— Written instruction —
Collect every line of the entries below that contains the string "Select", matching case exactly.

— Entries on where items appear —
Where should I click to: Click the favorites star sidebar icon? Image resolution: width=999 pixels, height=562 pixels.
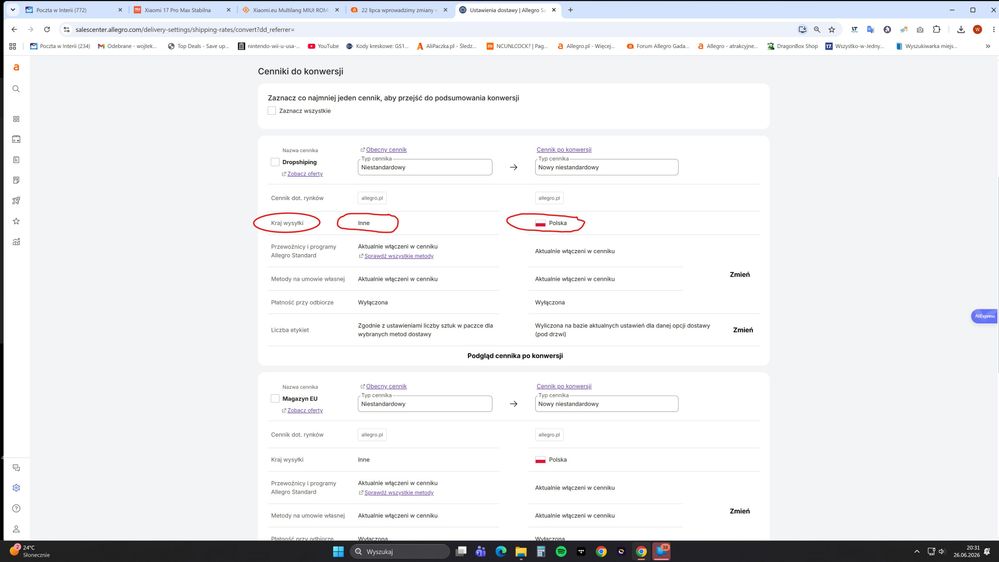[x=16, y=221]
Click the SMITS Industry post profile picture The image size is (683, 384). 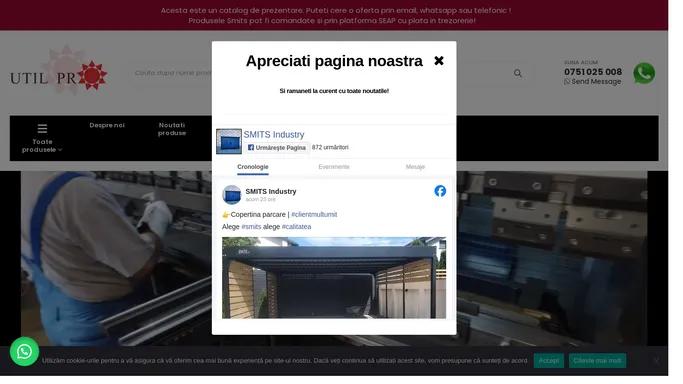pyautogui.click(x=232, y=195)
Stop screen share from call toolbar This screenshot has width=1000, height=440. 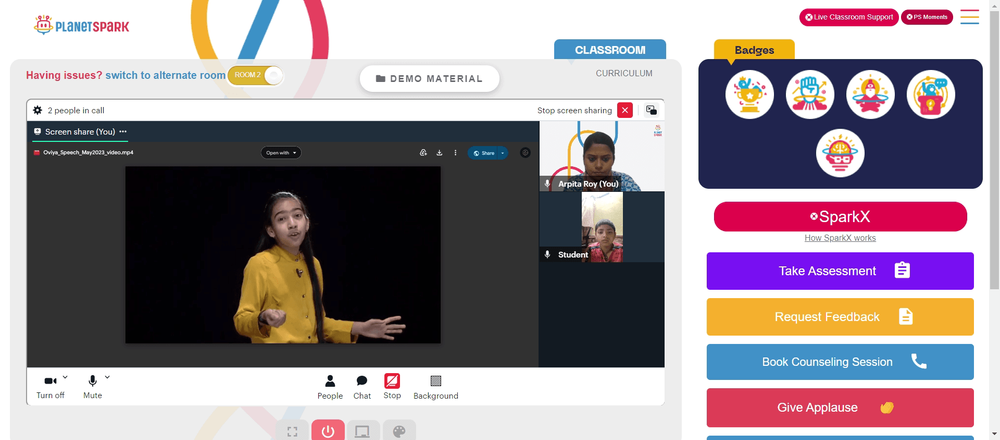tap(392, 386)
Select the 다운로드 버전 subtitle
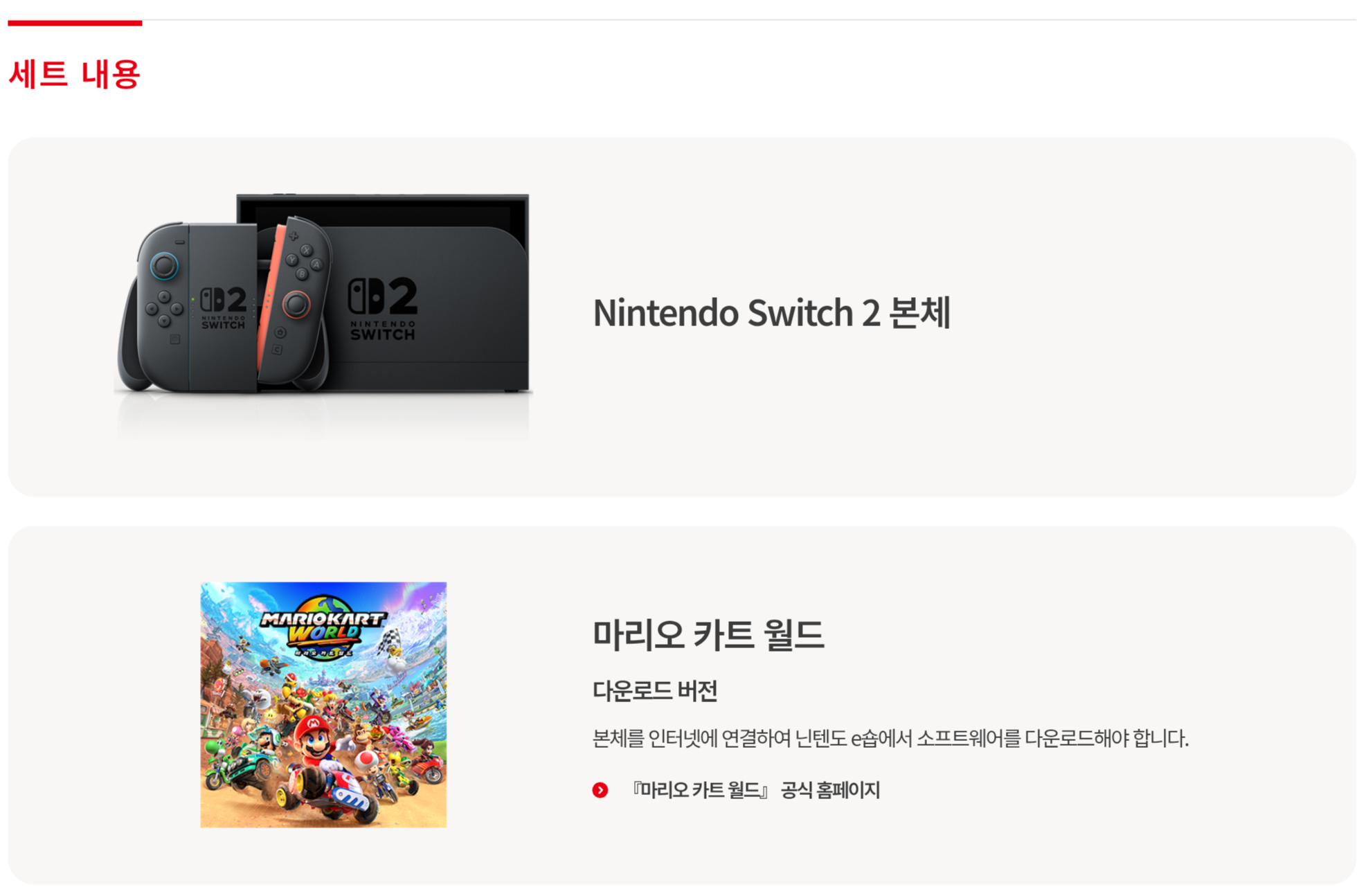Screen dimensions: 1368x896 [x=655, y=691]
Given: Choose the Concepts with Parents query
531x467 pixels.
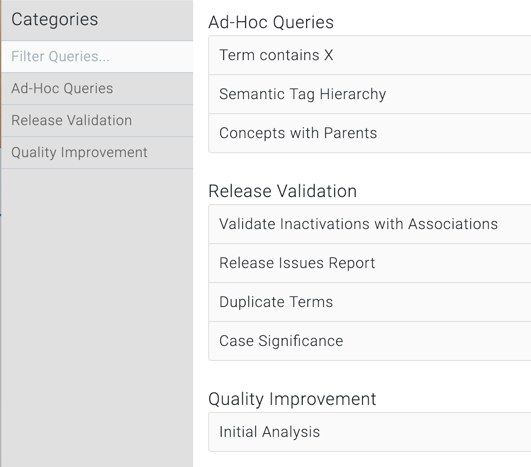Looking at the screenshot, I should coord(370,133).
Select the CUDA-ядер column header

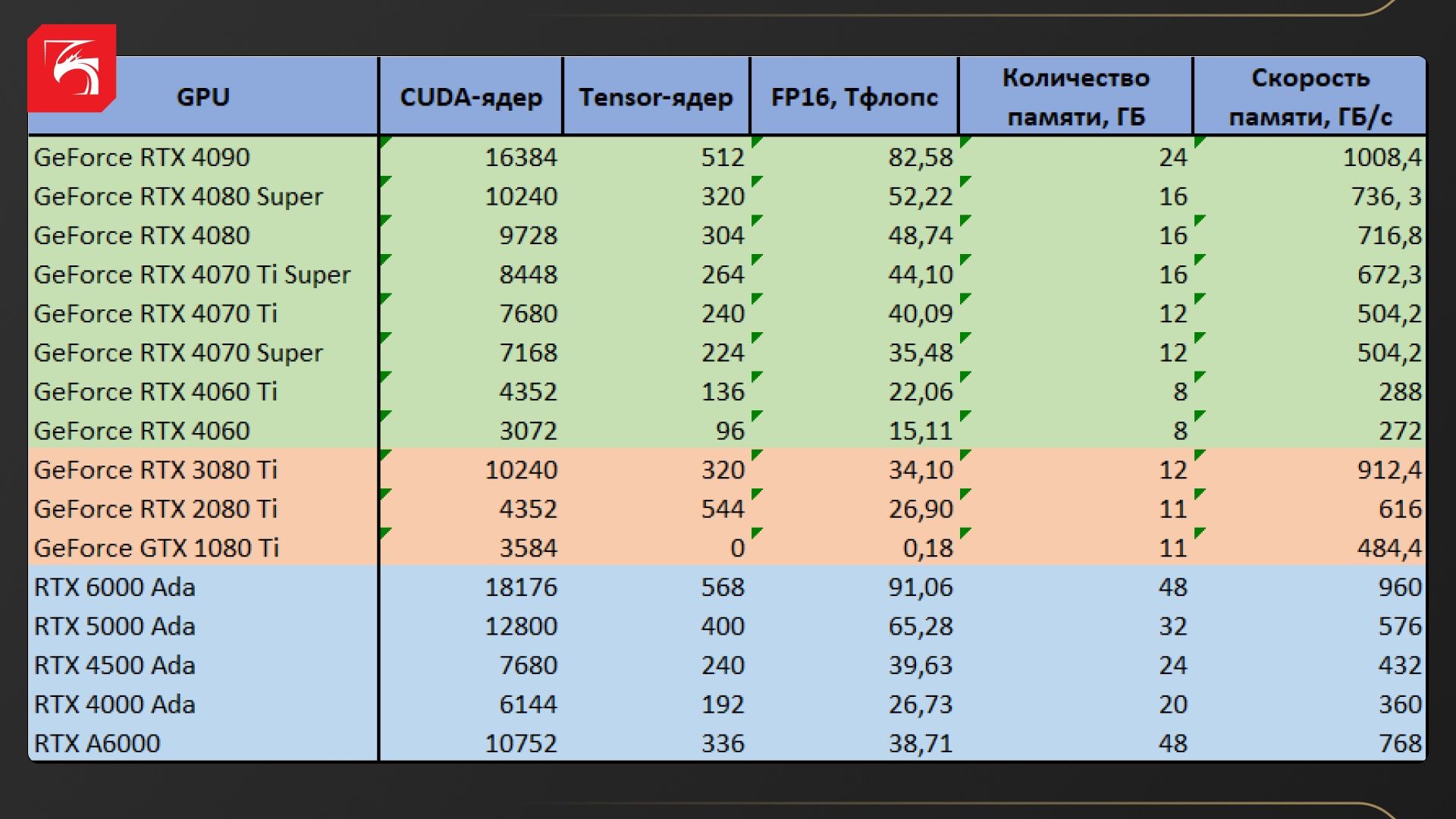click(x=471, y=97)
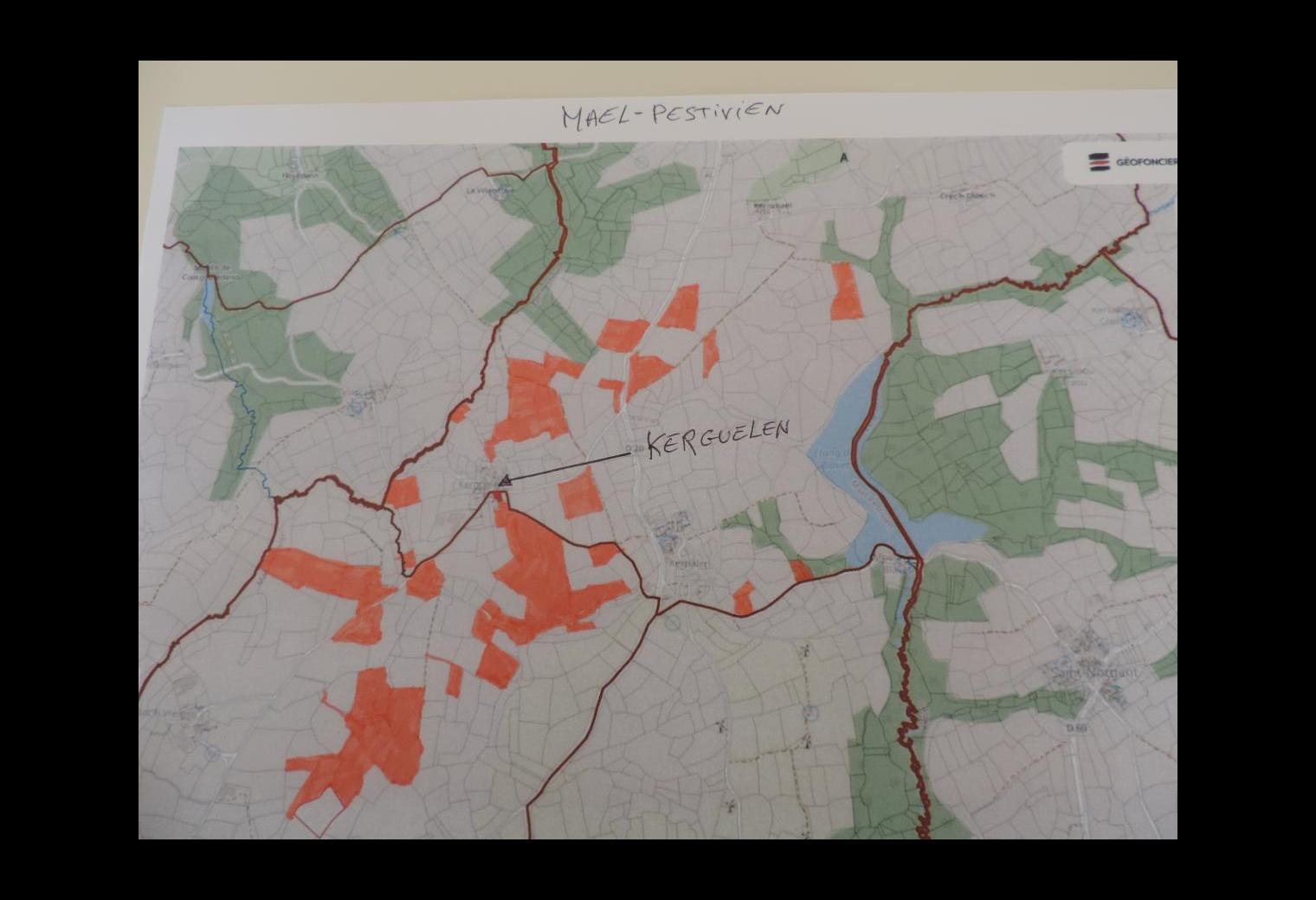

— Task output —
Select the 다운로드 버전 subtitle
Select the CUDA-ядер column header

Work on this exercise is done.